What you should do
When you reach the line containing "Click the 46.0 total revenue value" in the entries below, start writing out each line exactly, and stop after the line containing "Task: Jump to step 2 circle".

Records provided
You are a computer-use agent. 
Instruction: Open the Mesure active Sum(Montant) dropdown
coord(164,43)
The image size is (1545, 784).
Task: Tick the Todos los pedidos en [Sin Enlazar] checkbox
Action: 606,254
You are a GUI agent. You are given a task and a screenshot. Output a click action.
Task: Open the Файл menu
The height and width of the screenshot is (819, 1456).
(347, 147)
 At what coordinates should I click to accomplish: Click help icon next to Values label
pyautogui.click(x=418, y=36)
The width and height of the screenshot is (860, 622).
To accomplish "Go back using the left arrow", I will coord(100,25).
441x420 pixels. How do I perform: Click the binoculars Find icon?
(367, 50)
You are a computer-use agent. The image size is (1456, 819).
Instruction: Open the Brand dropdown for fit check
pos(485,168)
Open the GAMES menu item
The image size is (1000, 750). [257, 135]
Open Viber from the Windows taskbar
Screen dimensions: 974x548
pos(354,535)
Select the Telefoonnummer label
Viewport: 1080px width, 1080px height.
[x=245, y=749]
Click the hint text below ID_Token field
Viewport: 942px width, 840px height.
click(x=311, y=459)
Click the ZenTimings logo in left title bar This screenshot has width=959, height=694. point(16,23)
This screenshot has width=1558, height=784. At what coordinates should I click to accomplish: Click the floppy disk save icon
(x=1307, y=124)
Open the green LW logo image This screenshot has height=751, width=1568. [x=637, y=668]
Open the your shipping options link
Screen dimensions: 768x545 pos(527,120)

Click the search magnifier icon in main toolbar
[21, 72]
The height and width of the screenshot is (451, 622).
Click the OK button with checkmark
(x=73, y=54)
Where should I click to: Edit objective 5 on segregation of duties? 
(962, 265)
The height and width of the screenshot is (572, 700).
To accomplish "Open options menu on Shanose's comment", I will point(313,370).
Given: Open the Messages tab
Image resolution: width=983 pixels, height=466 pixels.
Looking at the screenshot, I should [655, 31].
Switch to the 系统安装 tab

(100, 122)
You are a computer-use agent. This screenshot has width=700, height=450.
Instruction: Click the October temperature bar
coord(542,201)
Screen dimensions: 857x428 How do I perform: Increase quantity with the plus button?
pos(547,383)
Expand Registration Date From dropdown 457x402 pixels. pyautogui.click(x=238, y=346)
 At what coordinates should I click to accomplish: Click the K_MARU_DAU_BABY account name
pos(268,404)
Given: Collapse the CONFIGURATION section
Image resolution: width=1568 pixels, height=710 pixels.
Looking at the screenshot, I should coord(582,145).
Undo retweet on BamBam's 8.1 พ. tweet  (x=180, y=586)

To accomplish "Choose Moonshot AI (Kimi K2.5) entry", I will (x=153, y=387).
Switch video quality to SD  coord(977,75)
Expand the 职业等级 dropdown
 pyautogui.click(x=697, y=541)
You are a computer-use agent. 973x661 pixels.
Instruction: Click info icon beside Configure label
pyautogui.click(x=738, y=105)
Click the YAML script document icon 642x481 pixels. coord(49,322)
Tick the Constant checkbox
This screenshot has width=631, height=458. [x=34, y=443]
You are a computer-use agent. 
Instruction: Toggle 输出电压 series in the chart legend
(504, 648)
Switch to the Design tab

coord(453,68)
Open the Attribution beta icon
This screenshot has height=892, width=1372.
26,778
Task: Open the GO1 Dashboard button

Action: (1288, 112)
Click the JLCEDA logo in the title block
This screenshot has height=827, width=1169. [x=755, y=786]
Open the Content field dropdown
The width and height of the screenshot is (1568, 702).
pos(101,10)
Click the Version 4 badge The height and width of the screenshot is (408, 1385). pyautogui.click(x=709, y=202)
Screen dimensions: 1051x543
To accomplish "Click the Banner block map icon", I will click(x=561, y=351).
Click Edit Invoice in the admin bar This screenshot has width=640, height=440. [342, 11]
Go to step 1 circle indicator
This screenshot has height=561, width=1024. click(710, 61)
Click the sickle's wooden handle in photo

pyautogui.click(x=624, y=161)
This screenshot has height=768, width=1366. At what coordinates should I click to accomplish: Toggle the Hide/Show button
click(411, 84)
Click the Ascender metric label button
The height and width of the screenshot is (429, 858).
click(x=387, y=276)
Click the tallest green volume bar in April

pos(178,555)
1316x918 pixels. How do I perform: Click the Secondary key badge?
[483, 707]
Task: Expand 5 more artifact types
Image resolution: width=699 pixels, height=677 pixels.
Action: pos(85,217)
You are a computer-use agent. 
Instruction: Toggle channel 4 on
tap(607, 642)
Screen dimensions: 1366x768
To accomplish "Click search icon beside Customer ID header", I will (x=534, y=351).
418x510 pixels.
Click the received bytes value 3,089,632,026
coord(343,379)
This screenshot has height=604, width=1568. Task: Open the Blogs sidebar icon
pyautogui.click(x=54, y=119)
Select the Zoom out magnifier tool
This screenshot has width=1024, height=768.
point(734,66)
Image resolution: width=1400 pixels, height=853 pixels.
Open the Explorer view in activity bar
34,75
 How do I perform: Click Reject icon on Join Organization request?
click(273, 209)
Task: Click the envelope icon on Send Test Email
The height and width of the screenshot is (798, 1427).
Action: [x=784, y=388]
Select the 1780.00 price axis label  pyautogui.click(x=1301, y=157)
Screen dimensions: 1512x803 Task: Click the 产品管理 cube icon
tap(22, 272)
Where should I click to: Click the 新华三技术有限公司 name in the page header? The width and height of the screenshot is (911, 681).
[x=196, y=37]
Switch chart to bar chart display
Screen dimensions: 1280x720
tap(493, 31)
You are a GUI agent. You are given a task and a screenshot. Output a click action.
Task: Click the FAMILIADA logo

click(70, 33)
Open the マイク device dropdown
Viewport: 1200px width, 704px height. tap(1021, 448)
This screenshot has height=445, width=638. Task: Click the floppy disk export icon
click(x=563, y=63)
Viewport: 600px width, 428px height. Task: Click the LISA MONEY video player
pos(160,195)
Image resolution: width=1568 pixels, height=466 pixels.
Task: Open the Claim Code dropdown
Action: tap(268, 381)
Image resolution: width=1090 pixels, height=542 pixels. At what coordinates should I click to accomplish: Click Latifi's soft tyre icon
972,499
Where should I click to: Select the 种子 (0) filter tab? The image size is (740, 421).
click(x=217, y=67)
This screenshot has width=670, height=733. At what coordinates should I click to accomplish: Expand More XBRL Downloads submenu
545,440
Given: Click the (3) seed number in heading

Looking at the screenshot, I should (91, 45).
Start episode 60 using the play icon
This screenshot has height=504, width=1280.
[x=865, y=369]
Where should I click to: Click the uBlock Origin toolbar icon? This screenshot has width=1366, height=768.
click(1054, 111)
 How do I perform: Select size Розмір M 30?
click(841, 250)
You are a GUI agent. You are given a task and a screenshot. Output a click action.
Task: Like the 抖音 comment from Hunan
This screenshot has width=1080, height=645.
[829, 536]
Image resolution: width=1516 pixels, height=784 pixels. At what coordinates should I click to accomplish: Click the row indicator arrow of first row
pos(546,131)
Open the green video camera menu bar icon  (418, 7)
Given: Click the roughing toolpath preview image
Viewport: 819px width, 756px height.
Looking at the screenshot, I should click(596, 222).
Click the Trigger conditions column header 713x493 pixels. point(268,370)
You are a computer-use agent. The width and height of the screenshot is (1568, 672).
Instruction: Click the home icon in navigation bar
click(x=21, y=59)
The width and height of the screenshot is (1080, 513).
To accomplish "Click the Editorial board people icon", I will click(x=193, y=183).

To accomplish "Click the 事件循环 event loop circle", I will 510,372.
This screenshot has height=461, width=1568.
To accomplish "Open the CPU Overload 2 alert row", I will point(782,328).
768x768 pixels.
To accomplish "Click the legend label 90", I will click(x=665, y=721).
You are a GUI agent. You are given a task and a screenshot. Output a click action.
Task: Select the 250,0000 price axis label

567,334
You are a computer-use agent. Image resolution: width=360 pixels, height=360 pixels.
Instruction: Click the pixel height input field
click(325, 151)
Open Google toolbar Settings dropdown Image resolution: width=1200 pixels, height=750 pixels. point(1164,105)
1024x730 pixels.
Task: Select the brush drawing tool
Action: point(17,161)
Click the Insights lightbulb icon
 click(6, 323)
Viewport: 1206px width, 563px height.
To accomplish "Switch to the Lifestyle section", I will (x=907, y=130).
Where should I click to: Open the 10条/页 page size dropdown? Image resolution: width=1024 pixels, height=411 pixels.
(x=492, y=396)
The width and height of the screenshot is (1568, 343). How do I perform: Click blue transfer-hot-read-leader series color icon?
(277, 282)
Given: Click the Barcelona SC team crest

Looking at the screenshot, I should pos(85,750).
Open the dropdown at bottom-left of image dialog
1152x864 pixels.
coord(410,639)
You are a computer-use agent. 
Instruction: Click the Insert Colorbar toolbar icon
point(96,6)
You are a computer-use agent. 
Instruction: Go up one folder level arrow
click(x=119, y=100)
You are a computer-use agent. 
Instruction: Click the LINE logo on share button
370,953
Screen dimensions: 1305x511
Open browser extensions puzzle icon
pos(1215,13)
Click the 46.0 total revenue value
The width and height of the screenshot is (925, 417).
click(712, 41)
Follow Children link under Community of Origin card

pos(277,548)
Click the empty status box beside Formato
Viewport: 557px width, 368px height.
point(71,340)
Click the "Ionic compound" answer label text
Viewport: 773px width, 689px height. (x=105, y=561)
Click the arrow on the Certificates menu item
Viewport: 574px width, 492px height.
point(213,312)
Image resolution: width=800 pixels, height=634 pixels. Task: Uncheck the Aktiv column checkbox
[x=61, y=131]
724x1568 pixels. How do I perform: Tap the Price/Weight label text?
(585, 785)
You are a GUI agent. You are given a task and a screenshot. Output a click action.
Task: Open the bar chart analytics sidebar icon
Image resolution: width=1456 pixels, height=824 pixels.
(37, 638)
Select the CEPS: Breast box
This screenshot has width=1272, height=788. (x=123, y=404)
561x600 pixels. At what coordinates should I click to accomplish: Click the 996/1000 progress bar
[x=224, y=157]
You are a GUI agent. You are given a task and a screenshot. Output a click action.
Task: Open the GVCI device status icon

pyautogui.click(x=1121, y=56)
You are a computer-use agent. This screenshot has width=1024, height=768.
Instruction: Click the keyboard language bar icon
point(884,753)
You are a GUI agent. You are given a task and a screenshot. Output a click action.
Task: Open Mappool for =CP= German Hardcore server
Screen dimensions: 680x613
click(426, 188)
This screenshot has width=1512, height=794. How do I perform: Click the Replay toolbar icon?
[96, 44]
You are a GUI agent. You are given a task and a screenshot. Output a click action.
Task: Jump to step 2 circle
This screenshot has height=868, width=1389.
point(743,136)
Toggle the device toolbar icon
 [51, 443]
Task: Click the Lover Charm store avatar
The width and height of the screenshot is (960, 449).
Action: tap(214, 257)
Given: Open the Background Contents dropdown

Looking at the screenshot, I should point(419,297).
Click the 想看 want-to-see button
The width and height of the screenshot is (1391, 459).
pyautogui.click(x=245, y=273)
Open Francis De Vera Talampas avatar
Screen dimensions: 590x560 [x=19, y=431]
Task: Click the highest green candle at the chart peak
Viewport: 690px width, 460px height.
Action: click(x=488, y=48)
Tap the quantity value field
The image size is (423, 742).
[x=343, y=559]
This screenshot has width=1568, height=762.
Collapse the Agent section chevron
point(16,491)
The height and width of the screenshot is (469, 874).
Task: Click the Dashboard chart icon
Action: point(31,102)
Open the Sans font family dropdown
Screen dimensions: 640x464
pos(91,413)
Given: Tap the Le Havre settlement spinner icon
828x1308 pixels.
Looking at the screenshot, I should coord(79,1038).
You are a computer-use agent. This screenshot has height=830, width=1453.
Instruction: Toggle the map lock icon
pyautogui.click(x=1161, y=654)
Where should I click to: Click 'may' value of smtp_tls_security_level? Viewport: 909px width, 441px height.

Answer to the problem
Click the 46.0 total revenue value
The width and height of the screenshot is (925, 417).
click(712, 41)
Follow Children link under Community of Origin card

pos(277,548)
Click the empty status box beside Formato
Viewport: 557px width, 368px height.
point(71,340)
Click the "Ionic compound" answer label text
Viewport: 773px width, 689px height. (x=105, y=561)
Click the arrow on the Certificates menu item
Viewport: 574px width, 492px height.
point(213,312)
Image resolution: width=800 pixels, height=634 pixels. Task: Uncheck the Aktiv column checkbox
[x=61, y=131]
724x1568 pixels. How do I perform: Tap the Price/Weight label text?
(585, 785)
You are a GUI agent. You are given a task and a screenshot. Output a click action.
Task: Open the bar chart analytics sidebar icon
Image resolution: width=1456 pixels, height=824 pixels.
(37, 638)
Select the CEPS: Breast box
This screenshot has width=1272, height=788. (x=123, y=404)
561x600 pixels. At what coordinates should I click to accomplish: Click the 996/1000 progress bar
[x=224, y=157]
You are a GUI agent. You are given a task and a screenshot. Output a click action.
Task: Open the GVCI device status icon

pyautogui.click(x=1121, y=56)
You are a computer-use agent. This screenshot has width=1024, height=768.
Instruction: Click the keyboard language bar icon
point(884,753)
You are a GUI agent. You are given a task and a screenshot. Output a click action.
Task: Open Mappool for =CP= German Hardcore server
Screen dimensions: 680x613
click(426, 188)
This screenshot has width=1512, height=794. How do I perform: Click the Replay toolbar icon?
[96, 44]
You are a GUI agent. You are given a task and a screenshot. Output a click action.
Task: Jump to step 2 circle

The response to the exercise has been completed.